Most important, the design team should follow these three golden rules: 1) Make sure the site is easy to find; 2) See that it provides interesting information presented in a user-friendly and visually compelling format; and 3) Give visitors a reason to return.
Rule 1: Make Sure It's Easy to Find An average of 40 percent to 50 percent of all Web site hits come from search engines, the electronic card catalogs of the Web. Make sure that your site is listed with the five search engines that represent more than 90 percent of Internet traffic: Yahoo (www.yahoo.com), Excite (www.excite.com), Infoseek (www.infoseek.com), Lycos (www.lycos.com), AltaVista (www.altavista.com), and HotBot (www.hotbot.com).
The goal is for people to easily find your Web address (URL) by using key words when they do a search, which means that the URL should show up in the top 10 listings of search engine results. If your site is not coming up to the top 10, searchenginewatch.com has lots of information about how to improve your ranking.

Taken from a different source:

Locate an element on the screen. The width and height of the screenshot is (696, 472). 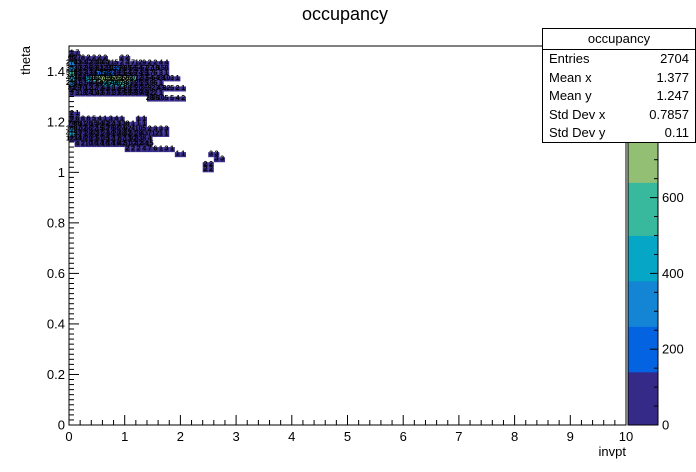
cell-label: 13 is located at coordinates (116, 124).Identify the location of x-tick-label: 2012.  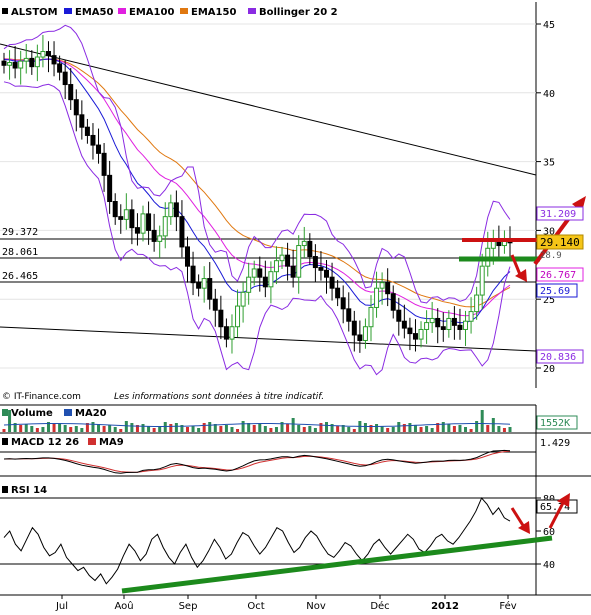
(445, 606).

Also, include the Web site address on all printed promotions, brochures, letterhead, and even business cards.
Rule 2: Make It Attractive Once people have found your site, you must entice them to explore it. Here are some ways to draw in visitors:
*Home page--First impressions are everything and your home page is your viewers' first impression. It should be cleanly designed, welcome visitors, have a central focal point, and succinctly state what the site is about.
*Design consistency--There should be a common look and feel throughout the site. Each page should have the same fonts, color scheme, and overall layout.

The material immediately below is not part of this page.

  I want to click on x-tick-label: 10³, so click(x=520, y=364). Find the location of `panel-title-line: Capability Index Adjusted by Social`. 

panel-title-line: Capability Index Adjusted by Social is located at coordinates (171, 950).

*Good navigation--A navigation bar that appears on each page of the site makes it easy to explore. Follow the "three-click rule"--that is, any page on the site should not be more than three clicks away.
*Speed--If the site's pages don't come up quickly on the screen, they won't be read--no matter how spectacular the graphics are. The opening page shouldn't take more than 15 seconds to appear.
Rule 3: Bring Them Back Again A meeting or incentive Web site is different from a company site because, of course, people want to return for the information they need. Nonetheless, consider ways you can regularly add fresh content or new features.
For example, Sun Microsystems (www.sun.com) is a terrific example of a content-driven site. A "hot topics" box on the company's home page highlights upcoming meetings, as well as the latest company issues. The meeting pages provide lots of continuously updated information about company events and meetings and contain streaming video clips of keynote presenters from past events.
Another way to add interest to a Web site is personalization. For example, qualifiers who enter Xerox Corp.'s Web site for its President's Club incentive are greeted with a personalized banner running along the bottom of the screen like a ticker-tape, saying "Congratulations.... You are a winner!" The registration form has already been filled out with the person's name, title, home address, work address, and other information.